Final Yankee Stadium game comes 76 years after first visit
Willis Marks attended first game during 1932 season
By Julia Green
At 86 years of age, Margaretville native Willis Marks has a few different “claims to fame” to his name.
For one, he’s the only member of his family to play football at Margaretville Central School. Despite the fact that his son, grandsons and great-grandsons have all taken their turns as MCS student-athletes, Willis is the only one who played football. (At quarterback, no less.)
He got to see Babe Ruth play at Yankee Stadium.
And on Sunday night, he added another impressive item to the list: he got to see the last game in The House That Ruth Built.
Marks, accompanied by son Gary and grandsons Jeremey and Nate, set out early for a day that would take up residence in their collective memory as “the thrill of a lifetime.”
“Family is first with me in anything, and it certainly meant a lot more that I went with my son and two of my grandsons,” he said. “That made it that much more special, to see it with them.”
As Yankee Stadium was illuminated for its final game Sunday night, Marks was in attendance to witness firsthand the end of an era on the same hallowed ground he had visited as a 10-year-old some 76 years earlier, when he saw the Sultan of Swat take the field in those legendary pinstripes in 1932.
“That was the moment I became a serious Yankee fan,” he said. “I loved baseball from playing around the yards and on Swart Street.
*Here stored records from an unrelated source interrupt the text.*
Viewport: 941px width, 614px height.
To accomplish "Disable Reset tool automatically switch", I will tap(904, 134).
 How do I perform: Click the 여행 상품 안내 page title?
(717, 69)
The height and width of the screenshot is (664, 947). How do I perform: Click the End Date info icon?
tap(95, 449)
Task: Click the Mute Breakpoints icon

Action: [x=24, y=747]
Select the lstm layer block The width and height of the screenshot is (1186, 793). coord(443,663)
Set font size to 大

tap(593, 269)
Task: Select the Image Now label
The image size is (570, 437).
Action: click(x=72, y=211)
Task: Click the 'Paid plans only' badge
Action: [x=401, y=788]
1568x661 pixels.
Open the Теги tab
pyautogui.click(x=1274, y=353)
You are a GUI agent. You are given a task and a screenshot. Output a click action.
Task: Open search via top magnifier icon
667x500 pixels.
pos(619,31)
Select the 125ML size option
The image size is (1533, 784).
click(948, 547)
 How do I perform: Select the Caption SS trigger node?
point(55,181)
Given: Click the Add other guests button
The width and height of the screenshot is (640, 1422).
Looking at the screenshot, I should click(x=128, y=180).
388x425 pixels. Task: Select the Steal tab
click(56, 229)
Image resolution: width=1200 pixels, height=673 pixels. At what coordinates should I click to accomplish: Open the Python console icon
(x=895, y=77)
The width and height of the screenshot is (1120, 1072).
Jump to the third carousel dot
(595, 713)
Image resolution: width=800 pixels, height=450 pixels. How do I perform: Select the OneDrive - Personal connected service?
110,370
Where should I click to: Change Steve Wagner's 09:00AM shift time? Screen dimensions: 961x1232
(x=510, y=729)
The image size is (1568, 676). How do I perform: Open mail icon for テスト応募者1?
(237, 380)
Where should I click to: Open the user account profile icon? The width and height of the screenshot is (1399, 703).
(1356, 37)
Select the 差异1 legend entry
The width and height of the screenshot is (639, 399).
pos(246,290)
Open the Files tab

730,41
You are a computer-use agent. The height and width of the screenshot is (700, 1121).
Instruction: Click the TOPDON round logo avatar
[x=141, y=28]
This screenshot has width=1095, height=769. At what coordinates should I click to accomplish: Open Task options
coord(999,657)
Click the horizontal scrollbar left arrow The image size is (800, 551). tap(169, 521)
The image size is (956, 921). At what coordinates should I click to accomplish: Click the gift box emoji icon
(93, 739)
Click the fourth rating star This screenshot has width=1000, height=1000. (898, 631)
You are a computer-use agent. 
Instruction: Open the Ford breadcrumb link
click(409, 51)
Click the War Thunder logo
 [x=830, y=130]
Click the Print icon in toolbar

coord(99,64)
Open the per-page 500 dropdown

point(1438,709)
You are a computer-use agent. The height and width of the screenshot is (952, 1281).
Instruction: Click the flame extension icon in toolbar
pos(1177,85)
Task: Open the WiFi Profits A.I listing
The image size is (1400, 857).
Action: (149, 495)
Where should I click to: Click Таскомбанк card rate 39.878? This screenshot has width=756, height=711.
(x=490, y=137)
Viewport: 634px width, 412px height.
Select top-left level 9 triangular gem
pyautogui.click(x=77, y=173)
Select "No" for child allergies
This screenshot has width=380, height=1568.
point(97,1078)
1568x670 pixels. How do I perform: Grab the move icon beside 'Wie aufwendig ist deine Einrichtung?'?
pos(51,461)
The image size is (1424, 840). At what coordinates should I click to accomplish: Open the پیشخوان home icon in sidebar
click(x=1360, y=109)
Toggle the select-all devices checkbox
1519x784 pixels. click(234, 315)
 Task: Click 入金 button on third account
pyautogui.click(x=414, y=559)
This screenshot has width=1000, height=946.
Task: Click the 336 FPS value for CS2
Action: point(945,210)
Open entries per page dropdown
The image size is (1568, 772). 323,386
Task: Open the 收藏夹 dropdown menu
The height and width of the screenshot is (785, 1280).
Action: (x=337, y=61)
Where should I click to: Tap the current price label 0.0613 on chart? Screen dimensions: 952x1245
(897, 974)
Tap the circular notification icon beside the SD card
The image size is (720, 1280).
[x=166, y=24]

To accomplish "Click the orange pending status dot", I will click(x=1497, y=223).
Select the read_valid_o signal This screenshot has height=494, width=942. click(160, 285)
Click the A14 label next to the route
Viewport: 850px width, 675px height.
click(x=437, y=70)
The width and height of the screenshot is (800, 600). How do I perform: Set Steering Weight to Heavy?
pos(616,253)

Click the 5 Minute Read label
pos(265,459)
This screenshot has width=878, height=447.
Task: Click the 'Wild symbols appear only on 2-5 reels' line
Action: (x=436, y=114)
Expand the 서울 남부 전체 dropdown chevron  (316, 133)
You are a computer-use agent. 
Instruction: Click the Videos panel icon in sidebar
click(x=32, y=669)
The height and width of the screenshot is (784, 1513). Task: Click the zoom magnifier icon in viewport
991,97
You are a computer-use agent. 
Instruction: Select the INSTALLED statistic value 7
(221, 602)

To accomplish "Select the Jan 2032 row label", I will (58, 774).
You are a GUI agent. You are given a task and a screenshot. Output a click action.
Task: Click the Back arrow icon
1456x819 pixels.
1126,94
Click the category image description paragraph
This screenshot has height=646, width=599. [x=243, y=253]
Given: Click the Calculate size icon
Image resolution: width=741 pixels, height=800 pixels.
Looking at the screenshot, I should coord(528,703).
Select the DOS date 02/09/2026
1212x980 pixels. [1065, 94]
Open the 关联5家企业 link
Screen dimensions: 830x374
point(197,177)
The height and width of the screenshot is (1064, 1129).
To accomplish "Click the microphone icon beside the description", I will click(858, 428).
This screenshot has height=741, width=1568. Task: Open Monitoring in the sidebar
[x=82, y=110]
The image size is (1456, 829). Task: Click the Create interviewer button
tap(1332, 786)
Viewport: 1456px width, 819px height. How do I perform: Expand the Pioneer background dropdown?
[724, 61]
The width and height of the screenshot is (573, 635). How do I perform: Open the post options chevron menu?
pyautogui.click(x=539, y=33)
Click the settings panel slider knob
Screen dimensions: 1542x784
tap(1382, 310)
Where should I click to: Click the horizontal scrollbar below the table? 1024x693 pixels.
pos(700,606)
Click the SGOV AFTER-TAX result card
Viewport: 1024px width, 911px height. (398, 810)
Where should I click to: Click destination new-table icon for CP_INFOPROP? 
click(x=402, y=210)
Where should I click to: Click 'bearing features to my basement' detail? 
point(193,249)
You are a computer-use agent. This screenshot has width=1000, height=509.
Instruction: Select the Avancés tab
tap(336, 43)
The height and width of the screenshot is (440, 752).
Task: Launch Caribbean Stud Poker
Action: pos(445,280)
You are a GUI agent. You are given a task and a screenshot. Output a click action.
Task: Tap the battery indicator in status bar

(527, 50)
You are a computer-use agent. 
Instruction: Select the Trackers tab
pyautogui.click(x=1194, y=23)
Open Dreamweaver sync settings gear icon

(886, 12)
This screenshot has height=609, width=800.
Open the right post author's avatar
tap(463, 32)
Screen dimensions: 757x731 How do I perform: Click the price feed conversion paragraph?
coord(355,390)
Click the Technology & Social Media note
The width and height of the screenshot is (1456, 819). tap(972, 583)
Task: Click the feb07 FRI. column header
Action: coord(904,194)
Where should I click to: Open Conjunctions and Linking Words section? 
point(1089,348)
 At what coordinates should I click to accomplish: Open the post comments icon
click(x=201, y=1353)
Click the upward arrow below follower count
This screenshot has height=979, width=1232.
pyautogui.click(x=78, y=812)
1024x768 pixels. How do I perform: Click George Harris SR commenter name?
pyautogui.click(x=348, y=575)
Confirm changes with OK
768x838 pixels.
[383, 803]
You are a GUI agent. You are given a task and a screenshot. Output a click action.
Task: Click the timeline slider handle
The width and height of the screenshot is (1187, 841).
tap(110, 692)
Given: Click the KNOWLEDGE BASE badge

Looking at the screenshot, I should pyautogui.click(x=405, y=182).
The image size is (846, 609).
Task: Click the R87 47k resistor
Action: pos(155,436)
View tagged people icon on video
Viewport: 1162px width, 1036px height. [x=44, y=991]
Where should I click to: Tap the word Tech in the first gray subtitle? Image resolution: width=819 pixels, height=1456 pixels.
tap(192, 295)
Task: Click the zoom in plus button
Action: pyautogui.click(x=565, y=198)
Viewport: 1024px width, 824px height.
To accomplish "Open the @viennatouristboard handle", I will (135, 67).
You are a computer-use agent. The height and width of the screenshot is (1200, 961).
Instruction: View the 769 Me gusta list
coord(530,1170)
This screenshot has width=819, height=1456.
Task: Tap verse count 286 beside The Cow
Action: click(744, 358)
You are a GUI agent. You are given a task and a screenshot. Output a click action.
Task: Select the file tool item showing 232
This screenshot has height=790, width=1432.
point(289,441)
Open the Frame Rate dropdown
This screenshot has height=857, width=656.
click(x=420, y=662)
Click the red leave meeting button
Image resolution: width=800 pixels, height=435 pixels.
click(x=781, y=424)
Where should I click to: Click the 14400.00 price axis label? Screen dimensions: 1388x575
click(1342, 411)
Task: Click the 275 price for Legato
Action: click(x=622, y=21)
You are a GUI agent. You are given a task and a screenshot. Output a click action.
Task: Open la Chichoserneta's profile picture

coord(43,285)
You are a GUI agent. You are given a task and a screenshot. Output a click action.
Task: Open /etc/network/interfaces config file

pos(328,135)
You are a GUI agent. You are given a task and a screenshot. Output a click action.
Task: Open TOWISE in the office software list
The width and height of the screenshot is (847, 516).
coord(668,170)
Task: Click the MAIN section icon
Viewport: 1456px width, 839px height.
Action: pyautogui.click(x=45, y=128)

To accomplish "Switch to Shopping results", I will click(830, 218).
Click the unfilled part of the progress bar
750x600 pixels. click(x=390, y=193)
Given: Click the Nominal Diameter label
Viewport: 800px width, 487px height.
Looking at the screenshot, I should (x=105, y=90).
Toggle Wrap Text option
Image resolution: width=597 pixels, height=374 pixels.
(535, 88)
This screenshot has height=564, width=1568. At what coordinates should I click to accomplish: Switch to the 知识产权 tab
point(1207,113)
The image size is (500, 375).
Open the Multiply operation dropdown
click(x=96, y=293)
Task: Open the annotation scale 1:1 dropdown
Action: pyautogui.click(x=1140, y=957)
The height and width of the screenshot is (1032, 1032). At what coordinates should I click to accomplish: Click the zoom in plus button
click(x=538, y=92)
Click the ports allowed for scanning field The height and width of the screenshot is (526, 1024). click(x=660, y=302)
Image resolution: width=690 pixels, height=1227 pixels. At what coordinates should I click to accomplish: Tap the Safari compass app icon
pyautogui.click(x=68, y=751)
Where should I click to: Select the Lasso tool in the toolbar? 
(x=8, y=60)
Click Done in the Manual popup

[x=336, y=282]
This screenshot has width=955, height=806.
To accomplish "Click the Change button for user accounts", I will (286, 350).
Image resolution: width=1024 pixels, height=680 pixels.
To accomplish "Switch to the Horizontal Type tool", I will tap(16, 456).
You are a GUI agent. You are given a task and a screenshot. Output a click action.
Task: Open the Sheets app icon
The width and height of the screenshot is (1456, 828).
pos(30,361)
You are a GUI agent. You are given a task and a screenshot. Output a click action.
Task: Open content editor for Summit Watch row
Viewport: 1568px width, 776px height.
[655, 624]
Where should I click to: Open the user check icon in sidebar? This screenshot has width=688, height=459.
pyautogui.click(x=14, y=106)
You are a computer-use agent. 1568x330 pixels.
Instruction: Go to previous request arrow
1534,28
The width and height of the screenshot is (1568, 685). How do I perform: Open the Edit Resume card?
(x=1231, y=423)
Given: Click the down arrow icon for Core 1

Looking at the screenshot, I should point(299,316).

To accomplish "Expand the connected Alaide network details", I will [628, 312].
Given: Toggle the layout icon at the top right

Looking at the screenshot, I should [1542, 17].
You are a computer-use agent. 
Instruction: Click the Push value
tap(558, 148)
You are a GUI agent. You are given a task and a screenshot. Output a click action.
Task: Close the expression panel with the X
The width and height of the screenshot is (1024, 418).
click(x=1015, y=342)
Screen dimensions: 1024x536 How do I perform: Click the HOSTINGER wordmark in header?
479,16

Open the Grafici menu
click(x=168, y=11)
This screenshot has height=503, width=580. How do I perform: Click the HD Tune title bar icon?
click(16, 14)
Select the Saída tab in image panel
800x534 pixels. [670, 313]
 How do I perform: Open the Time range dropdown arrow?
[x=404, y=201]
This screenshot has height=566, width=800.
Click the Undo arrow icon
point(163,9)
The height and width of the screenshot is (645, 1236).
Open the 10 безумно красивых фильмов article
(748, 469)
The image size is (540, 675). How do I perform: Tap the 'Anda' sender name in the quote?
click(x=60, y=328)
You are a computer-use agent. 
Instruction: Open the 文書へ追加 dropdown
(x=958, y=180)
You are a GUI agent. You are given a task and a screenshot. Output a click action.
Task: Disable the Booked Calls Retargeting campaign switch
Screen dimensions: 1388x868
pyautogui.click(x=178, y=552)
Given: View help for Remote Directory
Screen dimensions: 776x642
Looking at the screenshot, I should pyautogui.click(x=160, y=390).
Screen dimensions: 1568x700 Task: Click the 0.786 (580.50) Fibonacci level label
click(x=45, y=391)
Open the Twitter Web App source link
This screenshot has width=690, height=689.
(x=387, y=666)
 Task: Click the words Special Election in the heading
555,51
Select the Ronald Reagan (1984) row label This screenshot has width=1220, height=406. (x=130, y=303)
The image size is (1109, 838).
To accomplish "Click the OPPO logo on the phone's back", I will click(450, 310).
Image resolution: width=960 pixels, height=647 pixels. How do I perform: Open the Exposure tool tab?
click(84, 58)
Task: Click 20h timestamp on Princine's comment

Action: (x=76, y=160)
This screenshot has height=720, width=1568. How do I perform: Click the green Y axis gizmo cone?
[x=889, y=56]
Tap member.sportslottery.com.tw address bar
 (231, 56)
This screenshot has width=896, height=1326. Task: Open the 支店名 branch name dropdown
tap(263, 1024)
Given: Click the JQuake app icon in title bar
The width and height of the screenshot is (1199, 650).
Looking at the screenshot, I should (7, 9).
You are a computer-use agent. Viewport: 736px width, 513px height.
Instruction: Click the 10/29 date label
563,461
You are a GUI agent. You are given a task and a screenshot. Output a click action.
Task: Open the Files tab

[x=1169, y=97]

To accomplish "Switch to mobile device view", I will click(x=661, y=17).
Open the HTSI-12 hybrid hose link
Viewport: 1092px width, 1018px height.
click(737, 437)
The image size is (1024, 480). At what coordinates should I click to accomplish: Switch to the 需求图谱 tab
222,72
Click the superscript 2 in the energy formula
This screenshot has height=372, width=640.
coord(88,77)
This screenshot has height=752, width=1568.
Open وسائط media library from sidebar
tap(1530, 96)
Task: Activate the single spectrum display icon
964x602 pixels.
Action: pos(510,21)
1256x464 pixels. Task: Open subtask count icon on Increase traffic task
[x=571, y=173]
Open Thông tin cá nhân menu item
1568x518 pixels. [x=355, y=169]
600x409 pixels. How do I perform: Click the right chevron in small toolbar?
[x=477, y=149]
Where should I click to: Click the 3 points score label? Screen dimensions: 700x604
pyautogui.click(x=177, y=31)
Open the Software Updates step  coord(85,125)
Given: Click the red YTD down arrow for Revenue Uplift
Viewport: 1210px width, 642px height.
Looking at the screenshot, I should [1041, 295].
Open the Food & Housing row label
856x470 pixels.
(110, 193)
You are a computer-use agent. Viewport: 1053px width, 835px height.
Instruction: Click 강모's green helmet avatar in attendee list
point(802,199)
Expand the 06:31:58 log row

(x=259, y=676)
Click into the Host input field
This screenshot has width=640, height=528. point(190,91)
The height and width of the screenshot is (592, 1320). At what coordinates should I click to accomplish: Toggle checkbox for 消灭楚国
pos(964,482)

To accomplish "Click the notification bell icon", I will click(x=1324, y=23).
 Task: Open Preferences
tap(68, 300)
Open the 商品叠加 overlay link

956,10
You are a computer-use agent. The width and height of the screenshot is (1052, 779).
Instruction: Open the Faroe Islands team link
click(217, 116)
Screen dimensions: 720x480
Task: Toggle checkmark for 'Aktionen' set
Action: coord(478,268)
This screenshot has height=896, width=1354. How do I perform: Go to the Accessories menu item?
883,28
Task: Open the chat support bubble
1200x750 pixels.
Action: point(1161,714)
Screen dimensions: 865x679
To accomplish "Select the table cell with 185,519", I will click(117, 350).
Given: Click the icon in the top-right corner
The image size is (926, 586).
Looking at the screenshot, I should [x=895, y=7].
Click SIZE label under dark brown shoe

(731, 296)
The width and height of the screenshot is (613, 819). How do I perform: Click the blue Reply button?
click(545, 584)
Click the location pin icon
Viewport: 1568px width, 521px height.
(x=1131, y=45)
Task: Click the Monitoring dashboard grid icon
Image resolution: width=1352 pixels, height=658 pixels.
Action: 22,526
I knew all the batting averages; I followed that closely. But the whole spectacular thing of seeing a big-league game – it was all part of the aura of a big-league park in New York City. The fact that I saw Babe Ruth didn’t really sink in until later years, that I saw one of the best players ever.”
Nearly a decade later, in 1941, Marks added another Yankee fan milestone to the list: a World Series game between the New York Yankees and the Brooklyn Dodgers.
“A friend of mine Chuck Boggs and I got up early and drove down and stood in line and got tickets,” he said. He remembers Dodgers’ pitcher Whit Wyatt on the mound, though which game it was exactly escapes him. “I don’t know if I kept anything from that; my mother started throwing things out. It was just that I enjoyed baseball. To go to the Stadium, one game wasn’t better than the other – unless the Yankees lost, then that was a bad game.”
Sunday night though, he admits, certainly stands out from the others.
Marks and his family had seats along the first baseline, behind the Yankee dugout – seats he has been getting from his friend, Paul Barber, for around 17 years. Barber has held Sunday tickets since 1976 – tickets that, at that time, were $6.50 apiece, and have since climbed to $90.
Arriving at the ballpark early on Sunday meant that the Marks boys had the opportunity to walk around on the hallowed ground itself. Willis was even interviewed by the New York Post and MLB television network.
“Just the entire aura of the stadium and walking around after they let us in. I’d seen the monuments [in Monument Park] before, but the grass is so great – it looks as if no one should ever make an error on an infield like that. Around the outside, I thought it was dirt but it’s a mix of cinder and dirt – that was a surprise.”
So what is it about Yankee Stadium that sets it apart from the others?
“It’s the Yankee tradition,” Marks said. “In my estimation, they were the best. They did it better than any other baseball organization.”
Given the opportunity, Marks says he’ll visit the new stadium, but adds that there will inevitably be something lost in the transition.
“Like anything established for a long time, when it first goes there’s a sadness. But I think that sadness will be replaced by a new generation of Yankee fans. They’ll be just as enthusiastic as I am with the present situation. But for my age, it’s the end of an era.”